Kallikak Family

May 23rd 2007

(Tell-All Records; 2005)

By Peter Hepburn | 30 December 2007

I don’t get Keith Fullerton Whitman. I mean, I suppose I get what he’s going for and how, technically, Multiples is a good record. I just don’t see it as something particularly rewarding to listen to. Which could be considered odd, I suppose; I enjoy the works of the Estonian minimalist composer Arvo Pärt, I have been known to listen to albums by Brian Eno released after 1975, and yet I just can’t get why I should really give Multiples another listen.

All of which made me a bit hesitant to tackle The Kallikak Family’s beautiful May 23rd 2007, but, as it turns out, “ambient” and “soulful” can go hand in hand. Unlike Multiples, May 23rd 2007 doesn’t rely on long blocks of repeated noise; rather, Kallikak Family keeps changing the formula incessantly, melding genres, and keeping tracks at a pleasantly ADD-friendly length.

May 23rd 2007 is the brain child of Andrew Peterson who, according to the back story on the record, also serves in the title role for the album. I fuck you not—it’s all there on the website: “Before May 23rd 2007 was a date, he was Andrew Peterson.” Indeed. Put this together with the fact that Mr. 2007/Peterson was a touring bassist for the Microphones and that Kallikak Family’s first record was more in the folk-pop grain (and dude has a beard) and the average listener starts slowly backing out of the room. It’d be a shame though, because Peterson has managed quite a feat: an intriguing, beautifully constructed experimental ambient record that, after 20 listens, I still can’t claim to begin to understand.

Perhaps what grabs me most about the record is Peterson’s unwillingness to be boxed into a genre. Indeed, ambient might not be the right category for this record at all, though there are certainly strong elements of the style. Rather, Peterson dips into field recordings, drone, electronic, and folk, melding them together in what turns out to be a remarkably fluid manner. Imagine if Phil Elvrum painted with a larger palette and you’re heading in the right direction.

Peterson starts of the record with the blaring drone of “Organ Tuning/Surgery” and lets his sound grow, loop, and crackle through the next three tracks. The beautiful title track runs on a glitch beat that self-destructs as soon as it manages to establish itself, but he follows it by building on the snippets of sound and conversation that had just barely surfaced on the previous track. It gives the impression of a more ephemeral Books, stripped of the politics and wit and left with just the sort of out-of-place strangeness that they introduced with “Motherless Bastard” off Thought for Food (though distinctly less creepy).

What really makes the record stand out, though, is when Peterson surfaces for air. Coming off the vaguely Flaming Lips “Third Phase,” the electronics are stripped away entirely for the gorgeous acoustic “Guitar 1.” It’s a beautiful piece of music standing on its own, but hearing it flowing naturally out of the previous 10 minutes of drone and glitch electronics is startling and lends it a greater depth. Peterson manages almost the same effect with “Guitar 2,” later in the record, though there he phases the last 20 seconds into the fuzzy “Miking a Drumkit.” The acoustic guitar tracks never like an escape from what came before, but instead they end up serving a clear purpose in the evolution of the record. This comes together most clearly on “October 25th,” where Peterson completely mixes the two elements, laying a glitch beats on hard over the guitar line the centers the track.

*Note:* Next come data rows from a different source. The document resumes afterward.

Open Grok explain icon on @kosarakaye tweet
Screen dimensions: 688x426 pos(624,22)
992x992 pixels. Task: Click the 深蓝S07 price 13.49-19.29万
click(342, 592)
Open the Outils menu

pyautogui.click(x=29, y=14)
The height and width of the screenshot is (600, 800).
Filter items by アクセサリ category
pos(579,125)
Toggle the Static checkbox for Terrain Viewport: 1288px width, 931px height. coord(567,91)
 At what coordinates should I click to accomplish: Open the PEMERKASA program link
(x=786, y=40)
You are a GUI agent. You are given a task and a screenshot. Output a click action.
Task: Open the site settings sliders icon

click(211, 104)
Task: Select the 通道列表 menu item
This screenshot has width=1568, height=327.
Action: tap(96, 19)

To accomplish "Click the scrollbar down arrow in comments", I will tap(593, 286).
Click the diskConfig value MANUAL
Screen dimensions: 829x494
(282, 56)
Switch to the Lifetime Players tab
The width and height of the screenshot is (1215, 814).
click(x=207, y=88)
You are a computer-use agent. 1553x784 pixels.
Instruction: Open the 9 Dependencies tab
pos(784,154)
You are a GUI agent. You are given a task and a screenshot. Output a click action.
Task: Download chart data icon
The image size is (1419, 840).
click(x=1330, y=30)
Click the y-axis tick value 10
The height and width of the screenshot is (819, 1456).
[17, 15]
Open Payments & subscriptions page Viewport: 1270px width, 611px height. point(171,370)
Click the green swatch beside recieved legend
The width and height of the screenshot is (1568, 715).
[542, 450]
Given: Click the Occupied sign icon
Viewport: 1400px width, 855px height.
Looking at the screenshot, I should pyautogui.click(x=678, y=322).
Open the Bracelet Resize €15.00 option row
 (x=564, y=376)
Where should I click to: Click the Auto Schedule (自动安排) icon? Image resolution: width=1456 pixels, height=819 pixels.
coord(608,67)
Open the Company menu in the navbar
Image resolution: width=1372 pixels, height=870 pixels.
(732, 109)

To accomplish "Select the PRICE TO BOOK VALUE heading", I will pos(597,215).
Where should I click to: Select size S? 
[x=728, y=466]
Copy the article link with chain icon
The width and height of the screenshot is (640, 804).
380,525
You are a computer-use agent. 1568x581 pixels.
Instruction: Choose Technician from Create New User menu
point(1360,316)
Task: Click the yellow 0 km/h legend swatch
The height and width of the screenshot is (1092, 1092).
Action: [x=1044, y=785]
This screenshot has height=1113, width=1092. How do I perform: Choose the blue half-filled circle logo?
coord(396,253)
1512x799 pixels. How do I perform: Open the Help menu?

The “Portland, Oregon” series at the center of the album jumps all over the place, though it has a more vocal aspect than the rest of the record. We start with the ethereal wailing of part 1, head through the unintelligible chatter and song of part 2, skip to the beautiful wash of sound approach of part 3, and end up with the subtle drum programming and light keyboards of part 4. Again, there’s no particular explanation, but give it a dozen listens and it becomes pretty clear that it’s the right way to go about things.

There are a couple of spots where May 23rd 2007 drags. “Final Phase” isn’t quite as rewarding as it could be, though the stripped down reprise of the title track closes the album on a perfectly gloomy note. Peterson’s beat programming and drum work throughout the album has its faults, and though they could probably just be written off as part of the concept, it’d be interesting to hear someone with Dan Snaith’s drum skills take a shot at reforming a song like “Portland, Oregon Part 4.”

Generally, though, this is a record that has to be accepted as a whole, warts and all, and given a good dozen listens before an opinion can really be reached. While there are certainly elements (especially the two acoustic guitar tracks) that will jump out the first few times through, May 23rd 2007 is the sort of record that requires both enormous patience and a willingness to accept that you’re probably never going to fully get what’s going on. Imagine Panda Bear’s gorgeous and indecipherable Young Prayer reinterpreted through a filter of Four Tet and The Books. On paper it doesn’t sound that promising, but somehow it works beautifully in execution.